◆ Given instruction ◆
Rewrite the data below as a numbered list with each line as its own item, and leave out any blank lines.
== Information shown ==
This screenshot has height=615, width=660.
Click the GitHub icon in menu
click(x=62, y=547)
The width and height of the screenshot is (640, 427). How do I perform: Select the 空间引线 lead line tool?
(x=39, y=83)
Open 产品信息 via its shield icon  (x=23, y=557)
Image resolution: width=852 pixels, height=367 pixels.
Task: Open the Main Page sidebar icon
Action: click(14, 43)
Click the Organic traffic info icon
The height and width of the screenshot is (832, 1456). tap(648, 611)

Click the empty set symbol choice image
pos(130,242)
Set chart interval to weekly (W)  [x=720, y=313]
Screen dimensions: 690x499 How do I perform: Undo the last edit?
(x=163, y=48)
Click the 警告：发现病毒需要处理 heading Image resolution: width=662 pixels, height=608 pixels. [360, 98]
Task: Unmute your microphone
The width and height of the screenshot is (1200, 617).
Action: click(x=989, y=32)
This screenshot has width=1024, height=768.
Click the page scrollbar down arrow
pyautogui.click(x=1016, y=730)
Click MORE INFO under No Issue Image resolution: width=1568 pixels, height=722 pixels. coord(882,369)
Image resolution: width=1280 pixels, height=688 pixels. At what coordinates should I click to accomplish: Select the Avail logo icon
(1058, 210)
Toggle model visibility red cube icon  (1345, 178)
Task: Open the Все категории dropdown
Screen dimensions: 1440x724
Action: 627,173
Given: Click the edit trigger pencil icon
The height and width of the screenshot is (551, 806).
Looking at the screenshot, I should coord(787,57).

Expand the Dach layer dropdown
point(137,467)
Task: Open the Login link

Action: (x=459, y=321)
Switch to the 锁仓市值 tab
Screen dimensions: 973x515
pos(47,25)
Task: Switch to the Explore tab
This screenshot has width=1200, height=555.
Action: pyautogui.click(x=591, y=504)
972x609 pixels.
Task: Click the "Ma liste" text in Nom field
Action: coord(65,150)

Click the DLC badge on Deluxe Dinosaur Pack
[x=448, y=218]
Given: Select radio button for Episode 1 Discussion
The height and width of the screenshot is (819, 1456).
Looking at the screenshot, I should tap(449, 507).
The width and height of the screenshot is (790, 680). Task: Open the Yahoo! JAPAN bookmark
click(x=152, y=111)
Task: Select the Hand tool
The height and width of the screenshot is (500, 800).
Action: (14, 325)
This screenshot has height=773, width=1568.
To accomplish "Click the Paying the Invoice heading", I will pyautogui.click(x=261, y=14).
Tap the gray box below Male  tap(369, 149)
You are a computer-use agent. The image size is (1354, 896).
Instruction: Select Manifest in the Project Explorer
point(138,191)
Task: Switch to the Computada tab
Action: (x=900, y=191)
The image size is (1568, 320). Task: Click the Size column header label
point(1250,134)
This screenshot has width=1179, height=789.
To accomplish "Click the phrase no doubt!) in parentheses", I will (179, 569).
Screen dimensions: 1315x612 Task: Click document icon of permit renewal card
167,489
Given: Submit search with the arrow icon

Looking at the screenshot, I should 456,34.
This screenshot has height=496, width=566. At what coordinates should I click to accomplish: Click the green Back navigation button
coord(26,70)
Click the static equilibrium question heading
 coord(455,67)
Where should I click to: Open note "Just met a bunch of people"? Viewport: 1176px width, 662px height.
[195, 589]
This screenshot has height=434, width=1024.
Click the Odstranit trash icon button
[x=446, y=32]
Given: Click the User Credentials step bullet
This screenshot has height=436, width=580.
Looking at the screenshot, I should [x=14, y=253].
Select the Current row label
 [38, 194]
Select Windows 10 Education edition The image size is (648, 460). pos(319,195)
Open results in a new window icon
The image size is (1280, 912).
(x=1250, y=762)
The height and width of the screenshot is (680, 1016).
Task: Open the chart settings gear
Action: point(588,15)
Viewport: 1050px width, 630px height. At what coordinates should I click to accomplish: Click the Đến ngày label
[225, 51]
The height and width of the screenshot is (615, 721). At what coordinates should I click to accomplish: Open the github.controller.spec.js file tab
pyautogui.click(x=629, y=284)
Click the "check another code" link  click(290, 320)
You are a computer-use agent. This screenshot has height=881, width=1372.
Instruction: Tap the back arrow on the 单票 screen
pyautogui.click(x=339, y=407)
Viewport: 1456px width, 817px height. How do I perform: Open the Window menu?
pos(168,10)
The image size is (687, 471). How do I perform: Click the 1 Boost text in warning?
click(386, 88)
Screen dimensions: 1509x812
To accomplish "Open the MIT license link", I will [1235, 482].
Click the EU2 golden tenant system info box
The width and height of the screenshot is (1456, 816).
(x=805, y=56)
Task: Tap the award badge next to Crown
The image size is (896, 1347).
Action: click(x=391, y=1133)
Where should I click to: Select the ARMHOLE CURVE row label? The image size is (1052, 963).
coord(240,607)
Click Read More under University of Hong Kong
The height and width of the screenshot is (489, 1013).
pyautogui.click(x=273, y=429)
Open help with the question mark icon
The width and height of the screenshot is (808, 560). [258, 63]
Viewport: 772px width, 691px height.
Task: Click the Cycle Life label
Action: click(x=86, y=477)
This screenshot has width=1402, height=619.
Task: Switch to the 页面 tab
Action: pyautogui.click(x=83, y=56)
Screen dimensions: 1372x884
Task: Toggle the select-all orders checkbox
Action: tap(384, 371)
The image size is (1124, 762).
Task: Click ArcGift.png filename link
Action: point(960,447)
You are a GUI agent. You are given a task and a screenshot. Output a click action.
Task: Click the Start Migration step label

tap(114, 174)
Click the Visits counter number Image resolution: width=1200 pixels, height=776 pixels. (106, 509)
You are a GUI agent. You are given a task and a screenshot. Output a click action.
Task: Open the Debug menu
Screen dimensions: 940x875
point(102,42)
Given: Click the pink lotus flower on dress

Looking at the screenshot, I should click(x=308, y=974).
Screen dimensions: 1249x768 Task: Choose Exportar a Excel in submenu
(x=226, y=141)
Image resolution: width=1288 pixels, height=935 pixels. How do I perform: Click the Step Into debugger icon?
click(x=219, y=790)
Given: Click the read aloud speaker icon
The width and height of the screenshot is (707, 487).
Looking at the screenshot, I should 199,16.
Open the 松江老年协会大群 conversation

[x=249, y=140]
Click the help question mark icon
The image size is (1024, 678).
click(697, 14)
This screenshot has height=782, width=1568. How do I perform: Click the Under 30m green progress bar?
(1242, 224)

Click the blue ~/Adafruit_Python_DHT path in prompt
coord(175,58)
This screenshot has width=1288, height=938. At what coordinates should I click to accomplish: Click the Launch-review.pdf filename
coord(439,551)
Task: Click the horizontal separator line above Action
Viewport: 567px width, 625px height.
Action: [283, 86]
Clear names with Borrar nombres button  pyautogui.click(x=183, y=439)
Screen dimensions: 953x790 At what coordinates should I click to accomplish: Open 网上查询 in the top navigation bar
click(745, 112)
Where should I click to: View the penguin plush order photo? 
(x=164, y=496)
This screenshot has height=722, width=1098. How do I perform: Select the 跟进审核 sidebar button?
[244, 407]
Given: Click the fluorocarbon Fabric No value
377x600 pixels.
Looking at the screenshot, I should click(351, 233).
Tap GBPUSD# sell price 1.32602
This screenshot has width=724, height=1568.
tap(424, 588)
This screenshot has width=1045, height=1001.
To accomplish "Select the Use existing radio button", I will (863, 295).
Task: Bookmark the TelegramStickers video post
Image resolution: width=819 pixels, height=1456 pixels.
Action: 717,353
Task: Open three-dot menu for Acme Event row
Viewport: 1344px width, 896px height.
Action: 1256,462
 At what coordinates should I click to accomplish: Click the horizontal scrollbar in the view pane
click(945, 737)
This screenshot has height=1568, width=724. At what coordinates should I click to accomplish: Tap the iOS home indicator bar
===
◆ Written solution ◆
1. This screenshot has height=615, width=660.
2. Click the GitHub icon in menu
3. click(x=62, y=547)
4. The width and height of the screenshot is (640, 427). How do I perform: Select the 空间引线 lead line tool?
5. (x=39, y=83)
6. Open 产品信息 via its shield icon  (x=23, y=557)
7. Image resolution: width=852 pixels, height=367 pixels.
8. Task: Open the Main Page sidebar icon
9. Action: click(14, 43)
10. Click the Organic traffic info icon
11. The height and width of the screenshot is (832, 1456). tap(648, 611)
12. Click the empty set symbol choice image
13. pos(130,242)
14. Set chart interval to weekly (W)  [x=720, y=313]
15. Screen dimensions: 690x499 How do I perform: Undo the last edit?
16. (x=163, y=48)
17. Click the 警告：发现病毒需要处理 heading Image resolution: width=662 pixels, height=608 pixels. [360, 98]
18. Task: Unmute your microphone
19. The width and height of the screenshot is (1200, 617).
20. Action: click(x=989, y=32)
21. This screenshot has width=1024, height=768.
22. Click the page scrollbar down arrow
23. pyautogui.click(x=1016, y=730)
24. Click MORE INFO under No Issue Image resolution: width=1568 pixels, height=722 pixels. coord(882,369)
25. Image resolution: width=1280 pixels, height=688 pixels. At what coordinates should I click to accomplish: Select the Avail logo icon
26. (1058, 210)
27. Toggle model visibility red cube icon  (1345, 178)
28. Task: Open the Все категории dropdown
29. Screen dimensions: 1440x724
30. Action: 627,173
31. Given: Click the edit trigger pencil icon
32. The height and width of the screenshot is (551, 806).
33. Looking at the screenshot, I should coord(787,57).
34. Expand the Dach layer dropdown
35. point(137,467)
36. Task: Open the Login link
37. Action: (x=459, y=321)
38. Switch to the 锁仓市值 tab
39. Screen dimensions: 973x515
40. pos(47,25)
41. Task: Switch to the Explore tab
42. This screenshot has width=1200, height=555.
43. Action: pyautogui.click(x=591, y=504)
44. 972x609 pixels.
45. Task: Click the "Ma liste" text in Nom field
46. Action: coord(65,150)
47. Click the DLC badge on Deluxe Dinosaur Pack
48. [x=448, y=218]
49. Given: Select radio button for Episode 1 Discussion
50. The height and width of the screenshot is (819, 1456).
51. Looking at the screenshot, I should tap(449, 507).
52. The width and height of the screenshot is (790, 680). Task: Open the Yahoo! JAPAN bookmark
53. click(x=152, y=111)
54. Task: Select the Hand tool
55. The height and width of the screenshot is (500, 800).
56. Action: (14, 325)
57. This screenshot has height=773, width=1568.
58. To accomplish "Click the Paying the Invoice heading", I will pyautogui.click(x=261, y=14).
59. Tap the gray box below Male  tap(369, 149)
60. You are a computer-use agent. The image size is (1354, 896).
61. Instruction: Select Manifest in the Project Explorer
62. point(138,191)
63. Task: Switch to the Computada tab
64. Action: (x=900, y=191)
65. The image size is (1568, 320). Task: Click the Size column header label
66. point(1250,134)
67. This screenshot has width=1179, height=789.
68. To accomplish "Click the phrase no doubt!) in parentheses", I will (179, 569).
69. Screen dimensions: 1315x612 Task: Click document icon of permit renewal card
70. 167,489
71. Given: Submit search with the arrow icon
72. Looking at the screenshot, I should 456,34.
73. This screenshot has height=496, width=566. At what coordinates should I click to accomplish: Click the green Back navigation button
74. coord(26,70)
75. Click the static equilibrium question heading
76.  coord(455,67)
77. Where should I click to: Open note "Just met a bunch of people"? Viewport: 1176px width, 662px height.
78. [195, 589]
79. This screenshot has height=434, width=1024.
80. Click the Odstranit trash icon button
81. [x=446, y=32]
82. Given: Click the User Credentials step bullet
83. This screenshot has height=436, width=580.
84. Looking at the screenshot, I should [x=14, y=253].
85. Select the Current row label
86.  [38, 194]
87. Select Windows 10 Education edition The image size is (648, 460). pos(319,195)
88. Open results in a new window icon
89. The image size is (1280, 912).
90. (x=1250, y=762)
91. The height and width of the screenshot is (680, 1016).
92. Task: Open the chart settings gear
93. Action: point(588,15)
94. Viewport: 1050px width, 630px height. At what coordinates should I click to accomplish: Click the Đến ngày label
95. [225, 51]
96. The height and width of the screenshot is (615, 721). At what coordinates should I click to accomplish: Open the github.controller.spec.js file tab
97. pyautogui.click(x=629, y=284)
98. Click the "check another code" link  click(290, 320)
99. You are a computer-use agent. This screenshot has height=881, width=1372.
100. Instruction: Tap the back arrow on the 单票 screen
101. pyautogui.click(x=339, y=407)
102. Viewport: 1456px width, 817px height. How do I perform: Open the Window menu?
103. pos(168,10)
104. The image size is (687, 471). How do I perform: Click the 1 Boost text in warning?
105. click(386, 88)
106. Screen dimensions: 1509x812
107. To accomplish "Open the MIT license link", I will [1235, 482].
108. Click the EU2 golden tenant system info box
109. The width and height of the screenshot is (1456, 816).
110. (x=805, y=56)
111. Task: Tap the award badge next to Crown
112. The image size is (896, 1347).
113. Action: click(x=391, y=1133)
114. Where should I click to: Select the ARMHOLE CURVE row label? The image size is (1052, 963).
115. coord(240,607)
116. Click Read More under University of Hong Kong
117. The height and width of the screenshot is (489, 1013).
118. pyautogui.click(x=273, y=429)
119. Open help with the question mark icon
120. The width and height of the screenshot is (808, 560). [258, 63]
121. Viewport: 772px width, 691px height.
122. Task: Click the Cycle Life label
123. Action: click(x=86, y=477)
124. This screenshot has width=1402, height=619.
125. Task: Switch to the 页面 tab
126. Action: pyautogui.click(x=83, y=56)
127. Screen dimensions: 1372x884
128. Task: Toggle the select-all orders checkbox
129. Action: tap(384, 371)
130. The image size is (1124, 762).
131. Task: Click ArcGift.png filename link
132. Action: point(960,447)
133. You are a GUI agent. You are given a task and a screenshot. Output a click action.
134. Task: Click the Start Migration step label
135. tap(114, 174)
136. Click the Visits counter number Image resolution: width=1200 pixels, height=776 pixels. (106, 509)
137. You are a GUI agent. You are given a task and a screenshot. Output a click action.
138. Task: Open the Debug menu
139. Screen dimensions: 940x875
140. point(102,42)
141. Given: Click the pink lotus flower on dress
142. Looking at the screenshot, I should click(x=308, y=974).
143. Screen dimensions: 1249x768 Task: Choose Exportar a Excel in submenu
144. (x=226, y=141)
145. Image resolution: width=1288 pixels, height=935 pixels. How do I perform: Click the Step Into debugger icon?
146. click(x=219, y=790)
147. Given: Click the read aloud speaker icon
148. The width and height of the screenshot is (707, 487).
149. Looking at the screenshot, I should 199,16.
150. Open the 松江老年协会大群 conversation
151. [x=249, y=140]
152. Click the help question mark icon
153. The image size is (1024, 678).
154. click(697, 14)
155. This screenshot has height=782, width=1568. How do I perform: Click the Under 30m green progress bar?
156. (1242, 224)
157. Click the blue ~/Adafruit_Python_DHT path in prompt
158. coord(175,58)
159. This screenshot has width=1288, height=938. At what coordinates should I click to accomplish: Click the Launch-review.pdf filename
160. coord(439,551)
161. Task: Click the horizontal separator line above Action
162. Viewport: 567px width, 625px height.
163. Action: [283, 86]
164. Clear names with Borrar nombres button  pyautogui.click(x=183, y=439)
165. Screen dimensions: 953x790 At what coordinates should I click to accomplish: Open 网上查询 in the top navigation bar
166. click(745, 112)
167. Where should I click to: View the penguin plush order photo? 
168. (x=164, y=496)
169. This screenshot has height=722, width=1098. How do I perform: Select the 跟进审核 sidebar button?
170. [244, 407]
171. Given: Click the fluorocarbon Fabric No value
172. 377x600 pixels.
173. Looking at the screenshot, I should click(351, 233).
174. Tap GBPUSD# sell price 1.32602
175. This screenshot has width=724, height=1568.
176. tap(424, 588)
177. This screenshot has width=1045, height=1001.
178. To accomplish "Select the Use existing radio button", I will (863, 295).
179. Task: Bookmark the TelegramStickers video post
180. Image resolution: width=819 pixels, height=1456 pixels.
181. Action: 717,353
182. Task: Open three-dot menu for Acme Event row
183. Viewport: 1344px width, 896px height.
184. Action: 1256,462
185.  At what coordinates should I click to accomplish: Click the horizontal scrollbar in the view pane
186. click(945, 737)
187. This screenshot has height=1568, width=724. At what coordinates should I click to accomplish: Tap the iOS home indicator bar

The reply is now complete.